The problem I see with the NHIN DURSA solution is that it simply makes the problem the responsibility of ACS requestor. This does not eliminate the problem, it simply moves the problem out of DURSA space and into the hie/hospital/clinic space where, in general, there is little expertise to solve the problem. I am well aware that you personally are happy with this solution as you do have solutions and architects in the VA space. I think we must think of the whole architecture. This is not to say that we must define an internal architecture for the 'participants', but the underlying XACML schema seems should support appropriate metadata coding to support the need.
As you very clearly indicated a policy is not enforced until both parties agree to enforce it. So, how is this 'scope' of the policy encoded? This is my question.
So to be clear. The reason I am asking this question on XSPA is because I see this as an unsolved problem that our 'standards' development should consider. I am well aware of ways that it is handled in the old days, as I also indicated one of these old days as well.
The NHIN DURSA follows the principal of "autonomy", meaning that each participant follows it's own policies in making access control decisions. The NHIN does not gather policies, the participants do, but only from their own policy stores.

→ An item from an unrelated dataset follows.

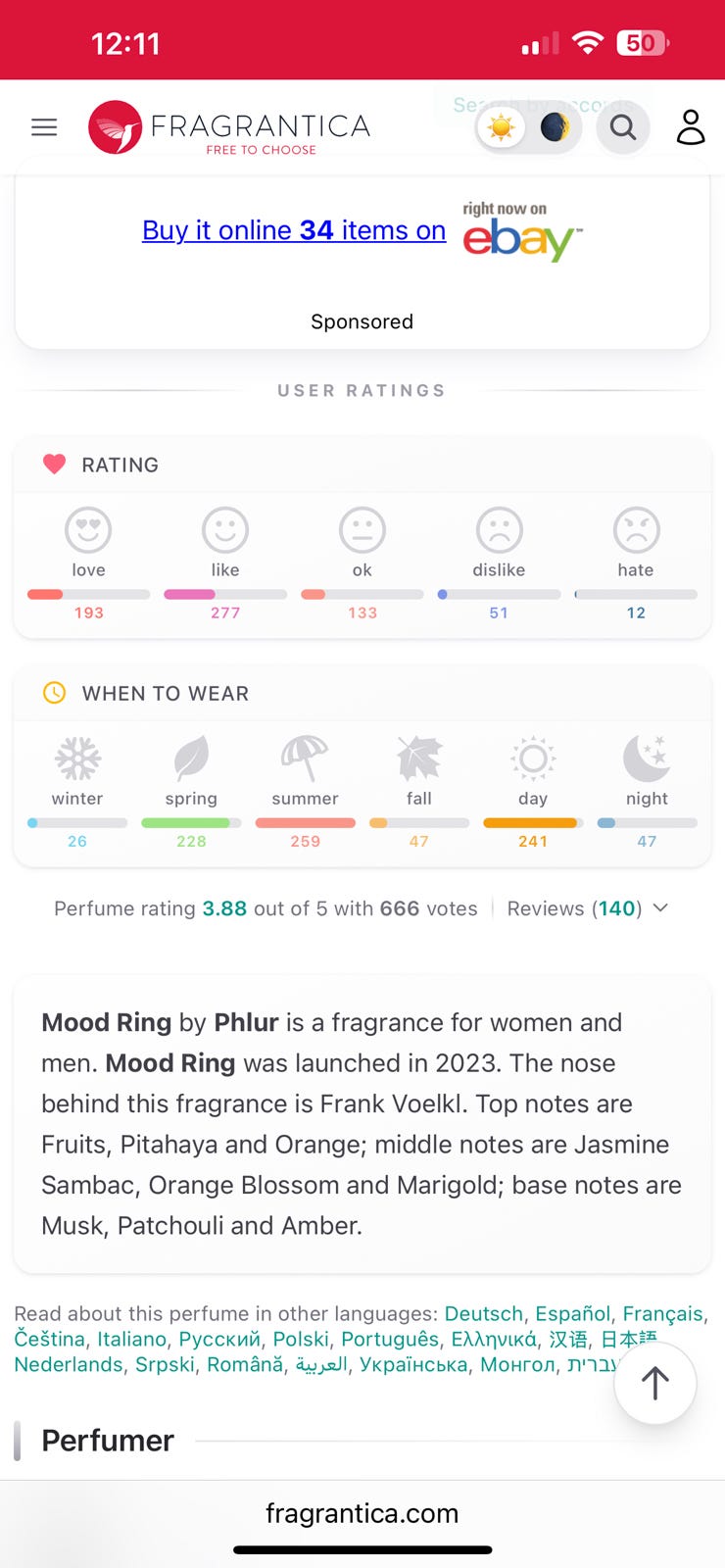Screen dimensions: 725x1568
Task: Vote for the summer umbrella icon
Action: (x=305, y=759)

When a request is made, it is decided upon based upon the participants policy and the consent directives on hand.
In the case of the VA, for example, we would not release information unless there was a consent directive to do so (Opt-In is a minimal consent directive). That means that anyone requesting information must provide the consent directive at the time of the request. There are many ways to do this, for example, by reference to an XDS directory.
Date reuse requires that the patient establish appropriate consent directives at each participant site. The patient consent directive at the responding participant needs to reflect their preferences established with the requesting participant.

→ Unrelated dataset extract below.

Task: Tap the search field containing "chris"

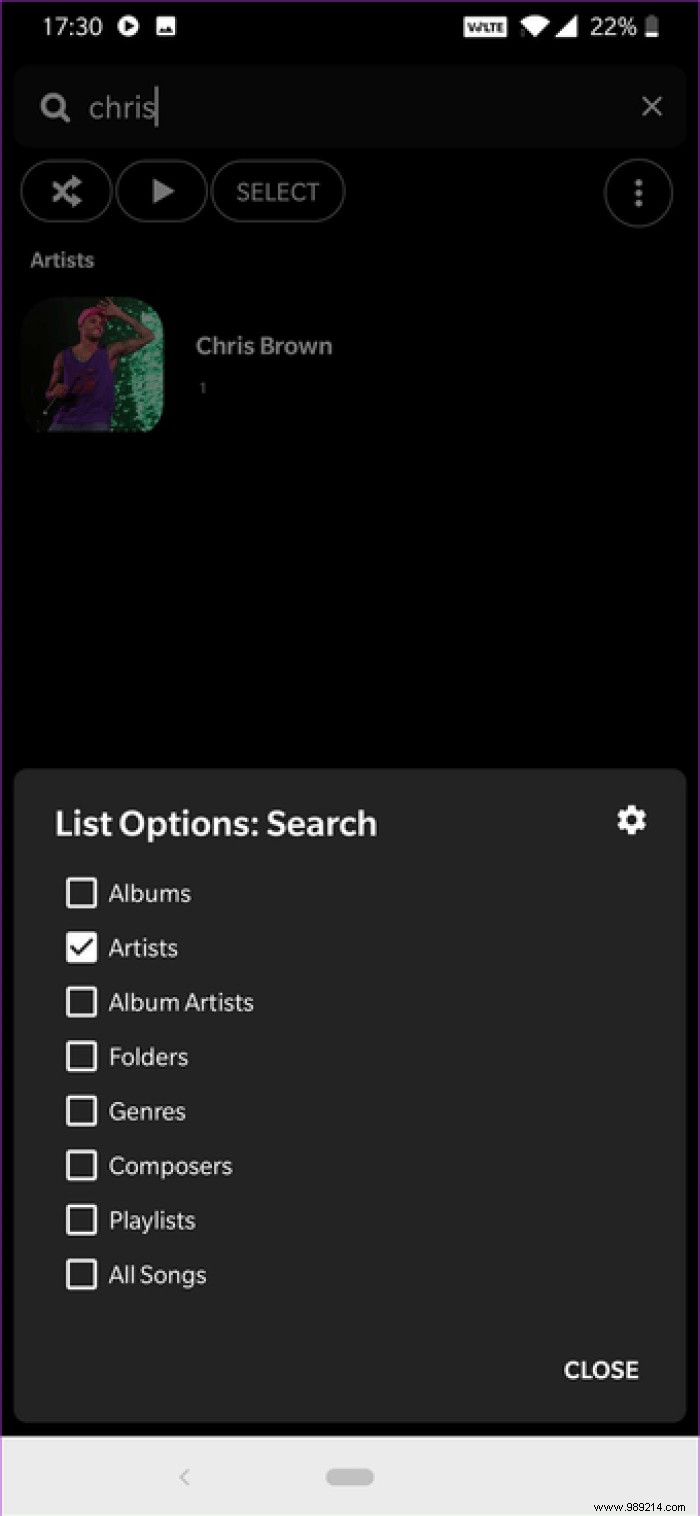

Again, the autonomy principal requires that each participant have all policies on hand for their decision, since they are the authoritative source for all policies, including patient ones that they are enforcing. A participant is NOT responsible for enforcing policies not in its policy repository. BTW, Consent directives themselves are not automatically enforced and do not become participant policies until the agency agrees to enforce them. This enforcement agreement is a binding contract between the participant and the patient. That requires an administrative action (since it involves liability on the provider) as part of the process. Finally, participants will not push a consent directive as an obligation.

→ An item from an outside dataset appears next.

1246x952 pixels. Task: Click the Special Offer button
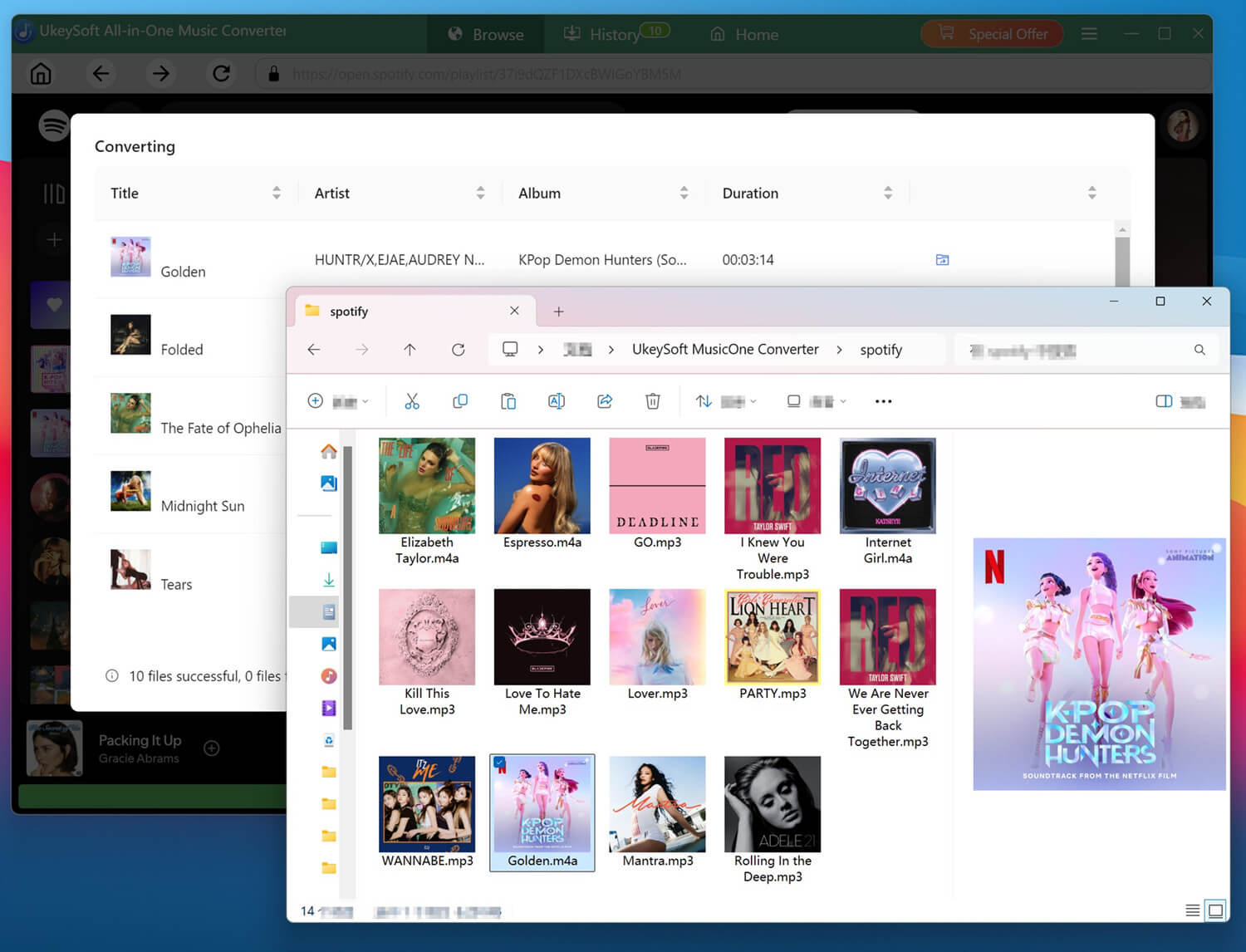(x=992, y=33)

So what is important are the attributes asserted at the time of the request. These are used to inform the participant policies (whatever they are). Since different participants are under jurisdiction of different laws, there can be no guarantee of a "common" set of enterprise policies, but I believe that might be possible with consent directives which will probably be related to specific law at some point. On the other hand, Federal law (e.g., FISMA) that applies only to federal agencies may require different policies than California does. Since we are not passing policies back and forth, this should be transparent. In other words, the requester only needs to know what authorization attributes need to be asserted, not what policy set is being enforced. Also, there is no burden on a participant to tell another "Why" a decision was revoked, only to respond, e.g. "Data not available".
Here are the core policy assumptions:
* Multi-Party Agreement. Single agreement to which all Participants agree that establishes trust framework and rules of engagement.
* Participants in Production. Assumes the agreement is for those in production and complements end user trust agreements.
* Privacy and Security Obligations. Defers to Applicable Law and establishes HIPAA as contractual standard of performance for other non-HIPAA or non-governmental entities.
* Requests for Data Based on Permitted Purposes. Permits exchange of information among NHIN for certain purposes for the pilots, including treatment, payment, health care operations, public health activities, quality reporting for "meaningful use" and disclosures based on an authorization from the individual (e.g. SSA disability determination).
* Duty to Respond. All Participants have a duty to respond to requests for data for treatment purposes, and may respond to other types of requests.
* Future Use of Data Received Through the NHIN. Data are received and integrated into end-user's system and may be reused or disclosed as any other information in its records, in accordance with Applicable Law and local policy.
* Duties of Requesting and Responding Participants. Each Participant has certain duties when acting as a requesting or responding Participant, including conformance with NHIN requirements.
* Autonomy principle for access - When responding to a request for data, Participants will apply their local policies to determine whether and how to respond to the request.
* Responding Participant's Legal requirements. A Responding Participant must make sure that it has met any legal requirements before disclosing the data including, but not limited to, obtaining consent or authorization for treatment purposes.
* Authorizations. When a request is based on an authorization (e.g. for SSA benefits determination), the requesting Participant must send a copy of the authorization with the request for data.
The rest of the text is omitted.